Yo digo Juan Cruz
Honor al libro de estilo
El Barça tiene un libro de estilo que ha heredado Tito Vilanova y que proviene de algunas glaciaciones cuyos comandantes han sido Michels, Cruyff, Robson, Rijkaard y Guardiola. Ahora estamos en la glaciación Vilanova, que se corresponde con una época complicada de este club épico que está siendo profundamente lírico. La gente (sobre todo la que no quiere al Barça) quiere que Tito dé un traspié.
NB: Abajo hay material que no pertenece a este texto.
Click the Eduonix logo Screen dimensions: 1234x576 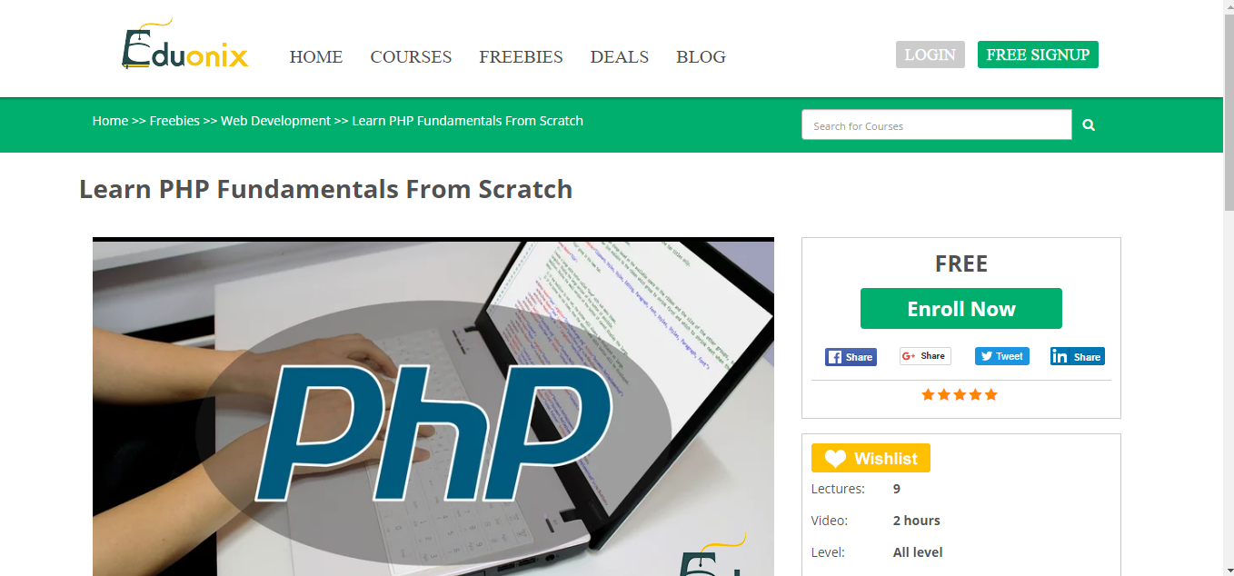(x=184, y=45)
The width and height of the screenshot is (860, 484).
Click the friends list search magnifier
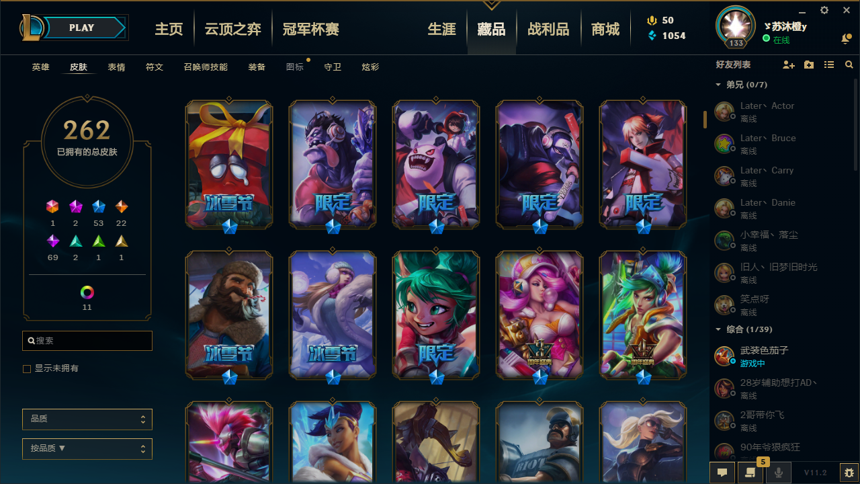click(849, 65)

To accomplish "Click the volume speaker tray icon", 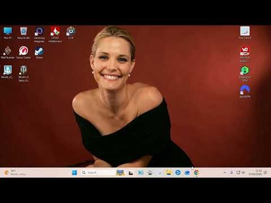I will (x=243, y=173).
No lo conocen, ni conocen a estos futbolistas.
Sobre ellos pesa una convicción, la de jugar antes de ganar; en la primera parte del partido de anoche pusieron en marcha esa estrategia, que ha dado muchas victorias. La combinación Messi-Iniesta es un ejemplo del mejor fútbol, una especie de precipitado de las enseñanzas que Pep dejó en la pizarra para que fueran interpretadas por estos jugadores. Y Vilanova ejerce la legación de ese magisterio con una fidelidad que a los que amamos al Barça nos parece emocionante. Hubo un rato en la segunda parte, cuando ya no estaban en el campo aquellos dos genios, en que los azulgrana se olvidaron del libro de estilo. Pero lo retomaron en seguida. Que hayan empatado ganando es solo justicia poética, interpretada otra vez por Pinto, ese portero extraterrestre.